Some people said that, “time will heal everything.” That you’ll forget it. Well, I guess I just proved that they were wrong.
It’s been almost 13 years ago that I’ve lost my brother to a car accident and 12 years ago that I’ve also lost my father due to his sudden sickness. But the pain from that very day, never left my heart.
Every time I remember them, tears almost falls from my eyes. How hard it is for me, afterwards. Those memories keep coming back in my mind just like a flashback slides. You know the scene from movies, where someone regain their memories back, right?
The fact that I couldn’t see them, heard their voice, or felt their presence were not the main reason for me to be in this state. Because I believe that, it was their destiny, my destiny to living a life without them anymore.
It is God’s decision, and I had no rights to against it. I believe that everything that happened in this world, is for the best. And God, knows what is best for me.
But, the fact that I couldn’t give them my best, made my heartache. I guess, this is what they calls “regret.” But, there is no point to regret. I just had to move on, afterwards.
I hardly miss them during my hard day, but I do miss them during my happy day. Cos there is always this thought, “I wish you are here to share this happiness with me,” or “if only I could made you two be more happy than I already did when you’re alive.”
Although I hate the word “if,” I can’t resist myself using it for this kind of matters. what if…
I guess, they should say that, “time will heal the wound, but never erase the memories causes the wound.”
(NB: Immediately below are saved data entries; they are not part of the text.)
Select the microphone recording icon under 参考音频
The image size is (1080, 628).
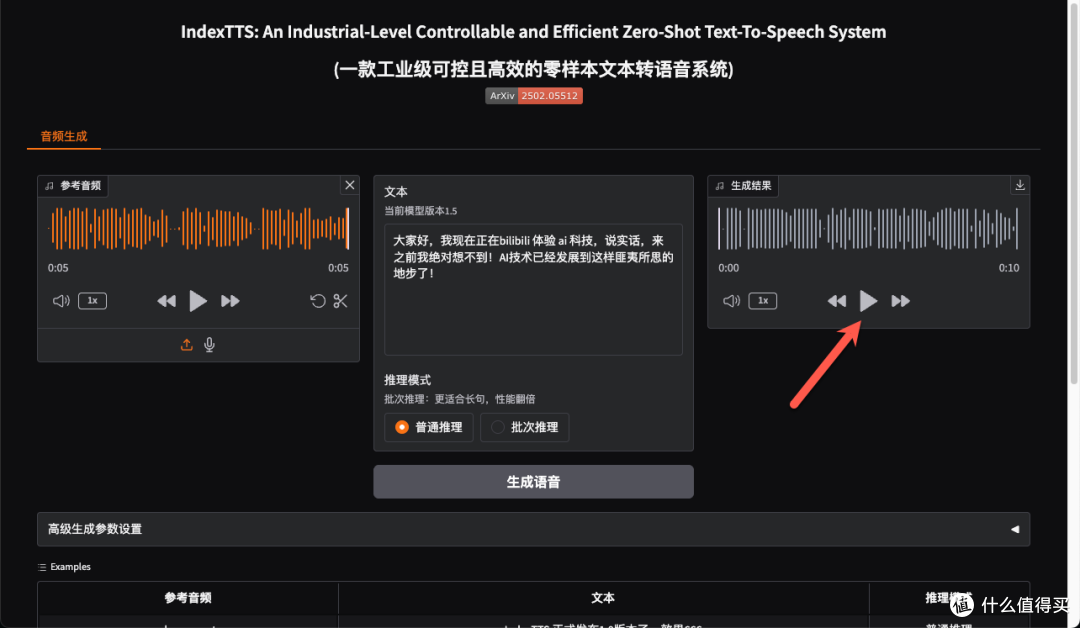point(209,344)
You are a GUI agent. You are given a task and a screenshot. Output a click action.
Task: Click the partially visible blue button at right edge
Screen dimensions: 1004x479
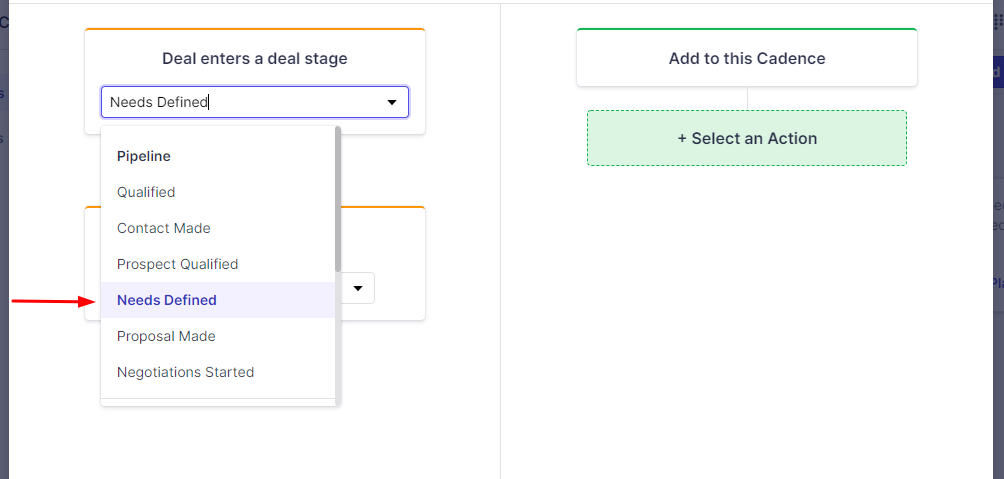pyautogui.click(x=996, y=72)
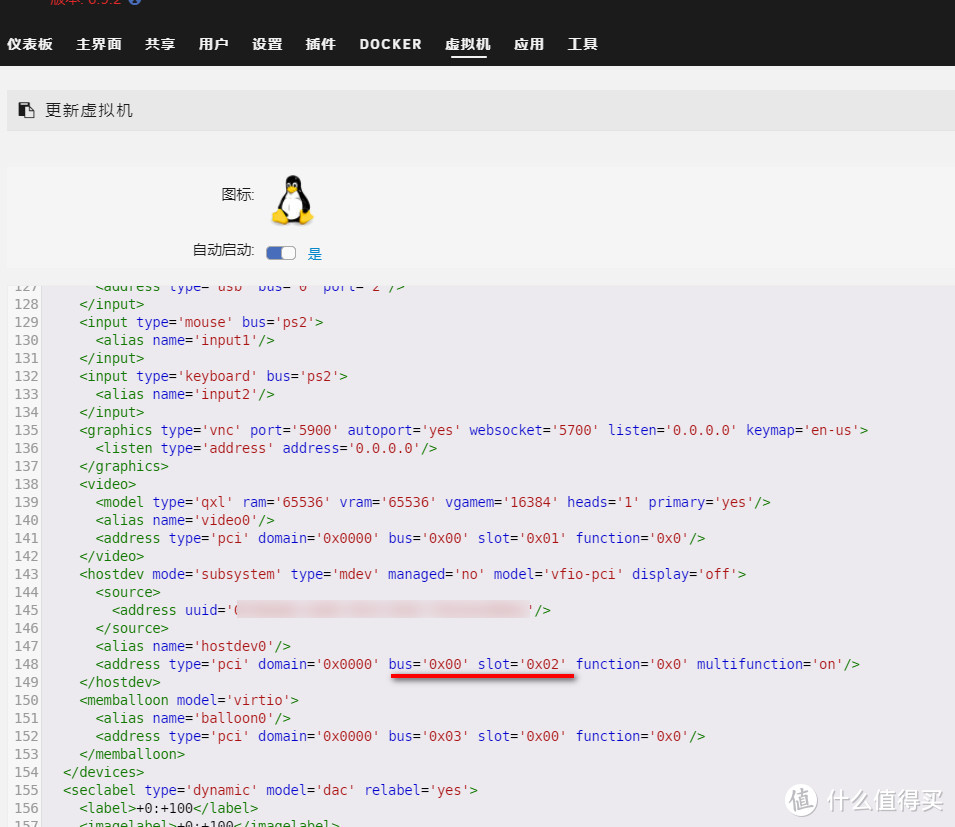Viewport: 955px width, 827px height.
Task: Click the underlined bus='0x00' slot='0x02' text
Action: coord(482,664)
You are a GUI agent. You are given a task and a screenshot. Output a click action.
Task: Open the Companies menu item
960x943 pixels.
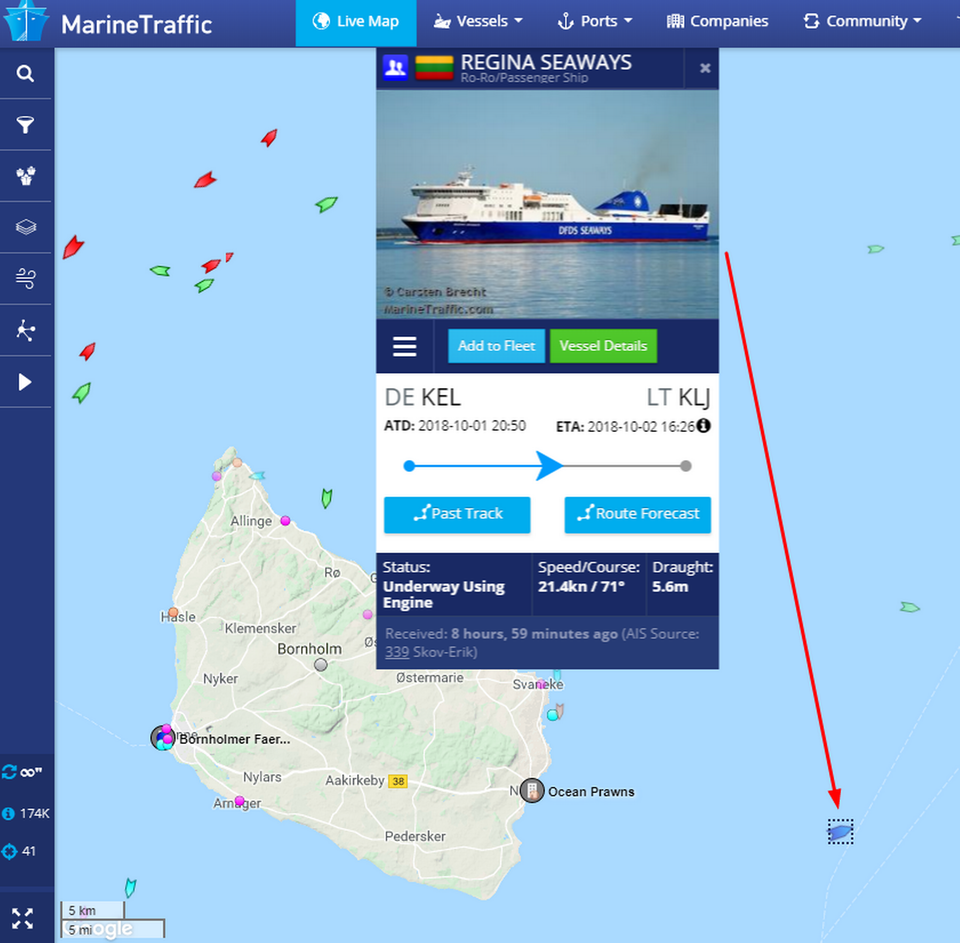[x=717, y=21]
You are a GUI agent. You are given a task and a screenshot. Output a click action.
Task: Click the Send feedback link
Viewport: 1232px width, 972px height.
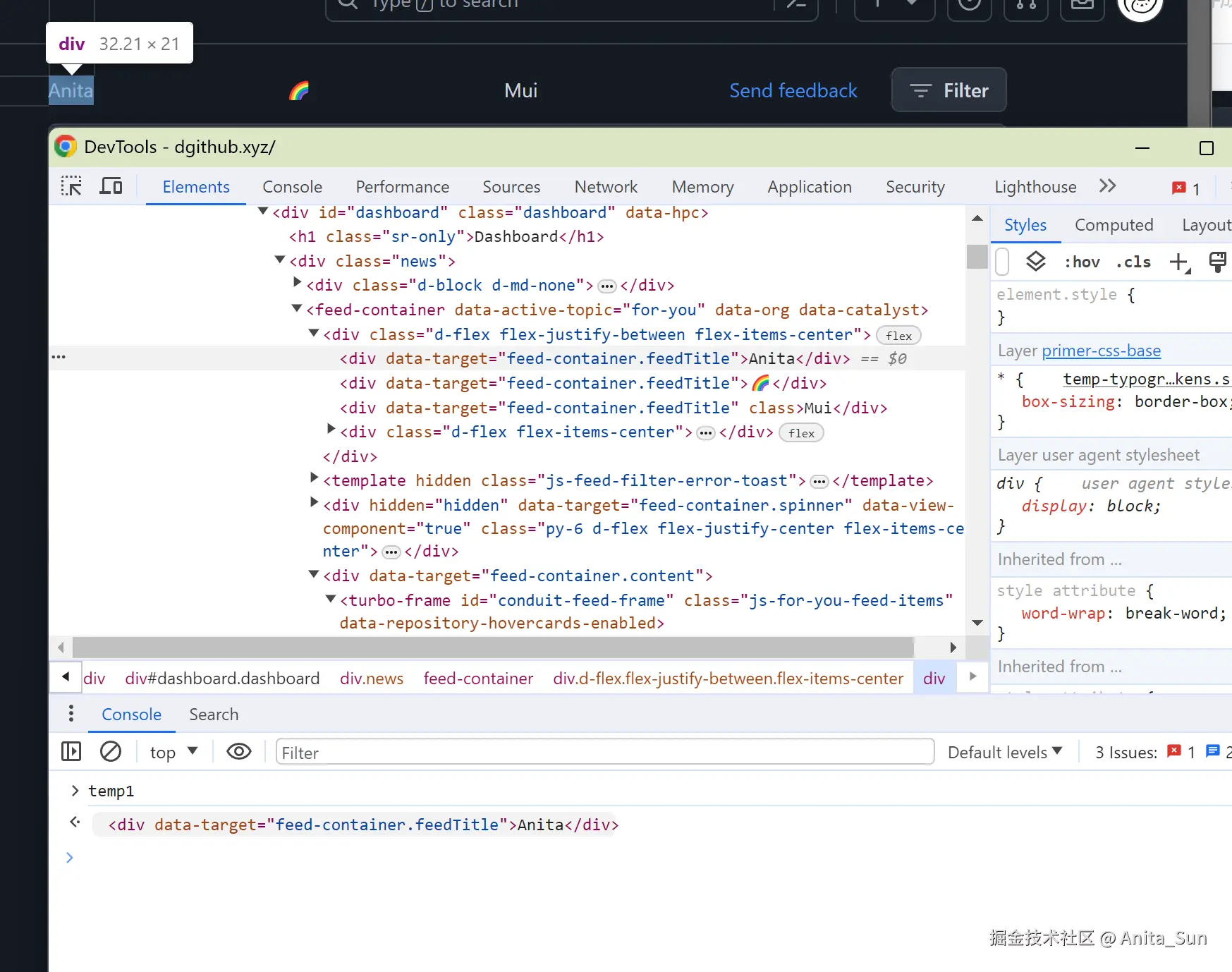[x=793, y=90]
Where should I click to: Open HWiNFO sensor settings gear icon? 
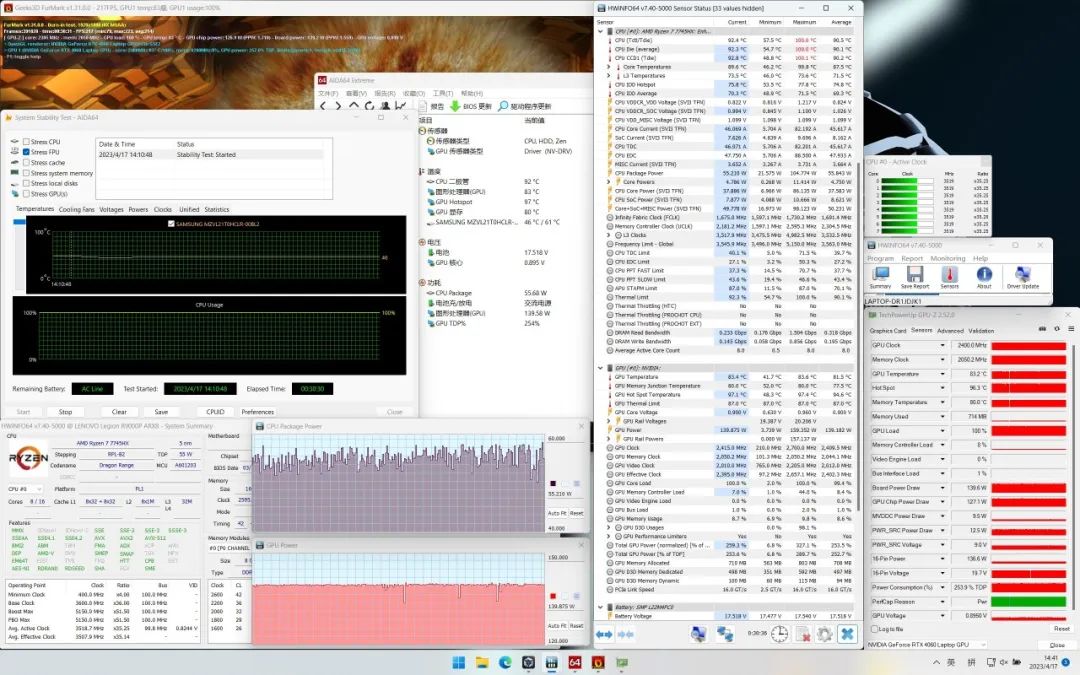(x=823, y=633)
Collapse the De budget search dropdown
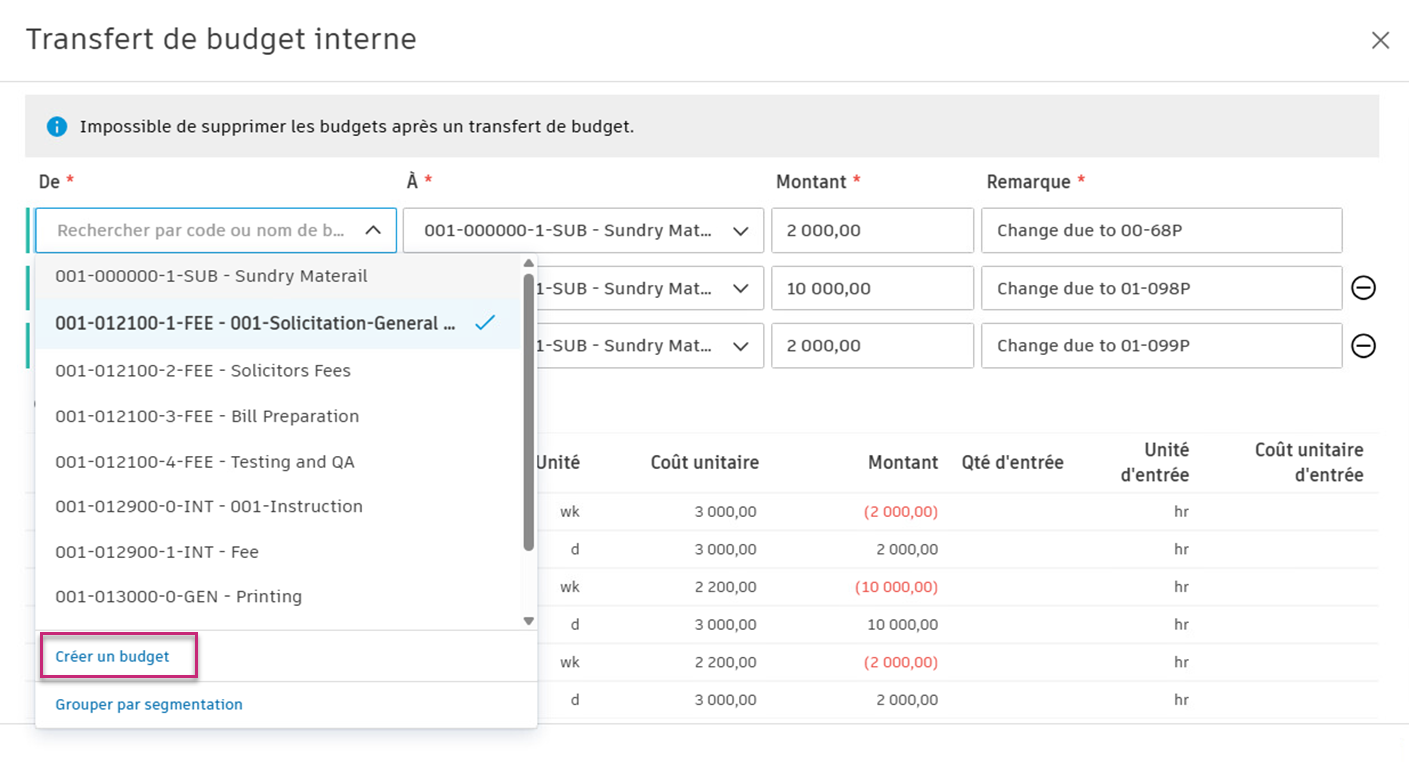The height and width of the screenshot is (762, 1409). [x=373, y=230]
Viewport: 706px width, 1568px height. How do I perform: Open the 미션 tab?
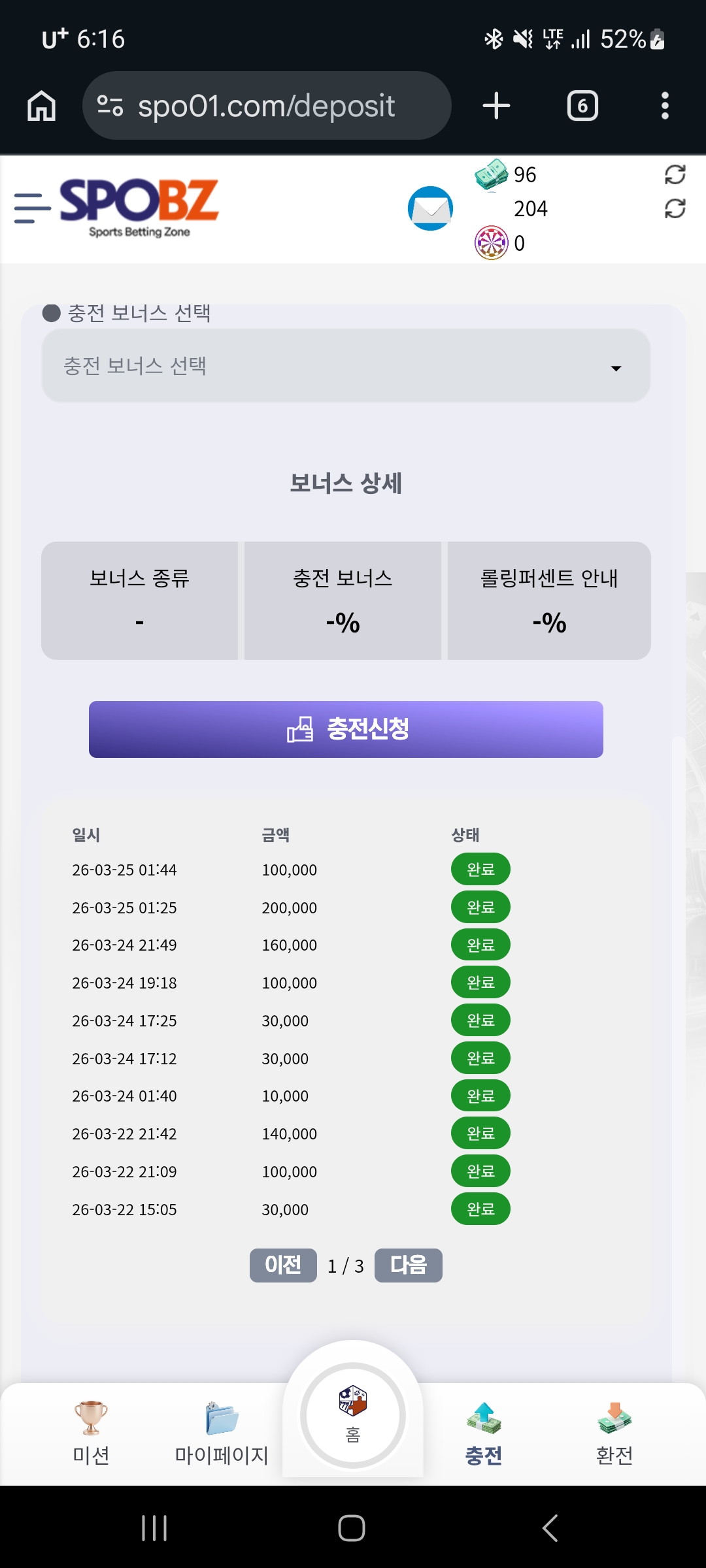[91, 1433]
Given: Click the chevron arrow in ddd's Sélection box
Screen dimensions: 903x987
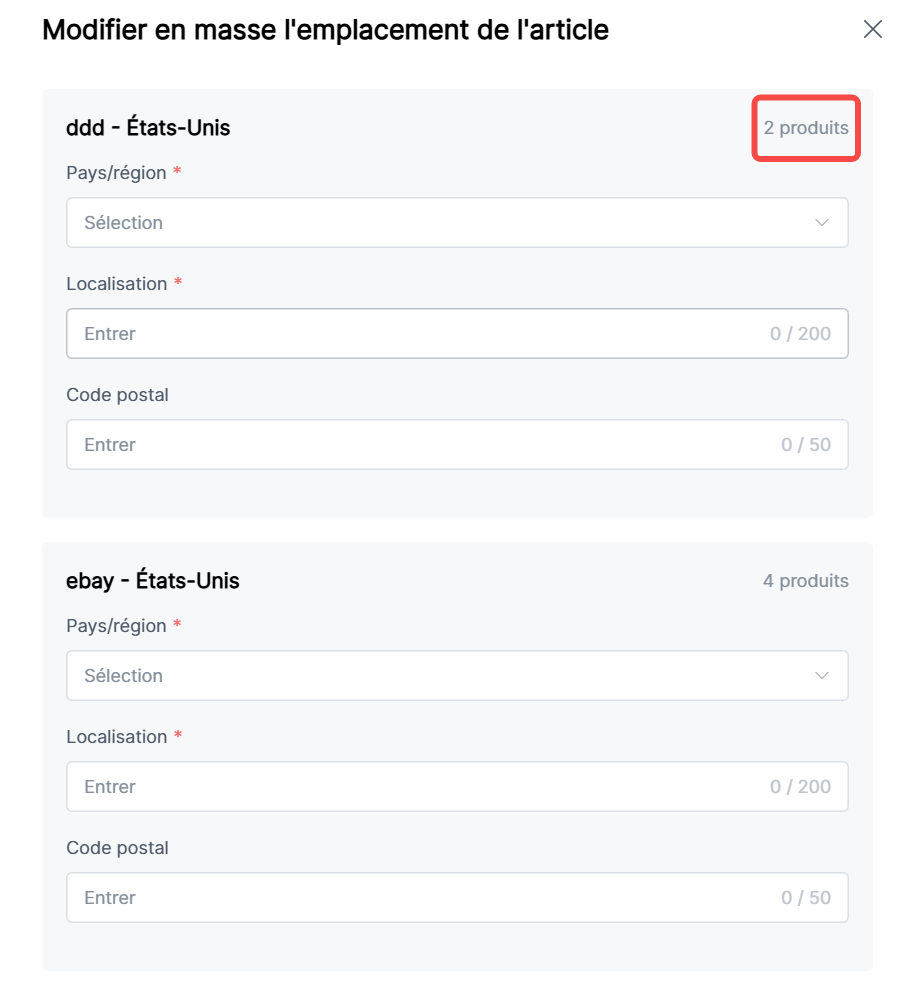Looking at the screenshot, I should click(x=822, y=222).
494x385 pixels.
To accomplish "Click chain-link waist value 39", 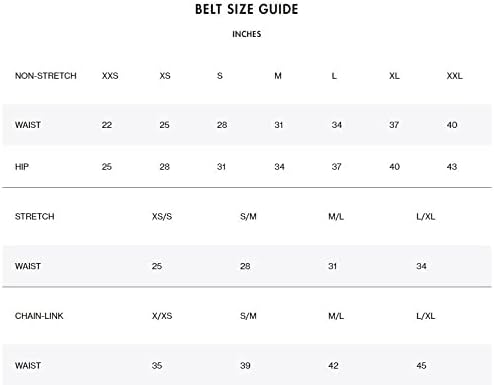I will tap(245, 366).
Now, I want to asked again, “Have you ever lost people dearest to you? Well, I do. They’ve gone forever… but their memories last forever.” Me, when saying those, with smile on my face.
Below is a little feeling I had on that very day…
Bulir-bulir air mata tiba-tiba turun ke pipiku
Ketika mas tono datang menjemputku
Seribu tanya bermain di kepalaku
Berbagai perasaan berkecamuk dihatiku
Secepat kilat aku ambil langkah seribu
Pergi dari SMU ke RSU
Kulihat “dia” di sana
Terbaring lemah tak berdaya
Dengan alat-alat ditubuhnya
Dan noda merah di selimutnya
Hambamu ini tak kuasa
Menahan derasnya air mata
Membayangkan Kau mengambilnya
Kuhapus air mata
Dan kusentuh “dia”
“a” ini melly dateng “a”
Ya ALLAH…”dia” meneteskan air mata
Membuatku tak berdaya
Setelah aku berkata
“kau harus sembuh “a”
Jatuh lagi air matanya
Perawat berhenti memompa napasnya
Dokter menekan kuat-kuat dadanya
Sekali… dua kali… tiga kali…
Kakakku telah pergi
Dihadapan jasadnya yang kaku
Mencoba percaya kejadian itu
Sekali… dua kali… tiga kali…
Sembari berteriak dengan nada tinggi
“a bangun!! a bangun!! a bangun!! a bangun!!”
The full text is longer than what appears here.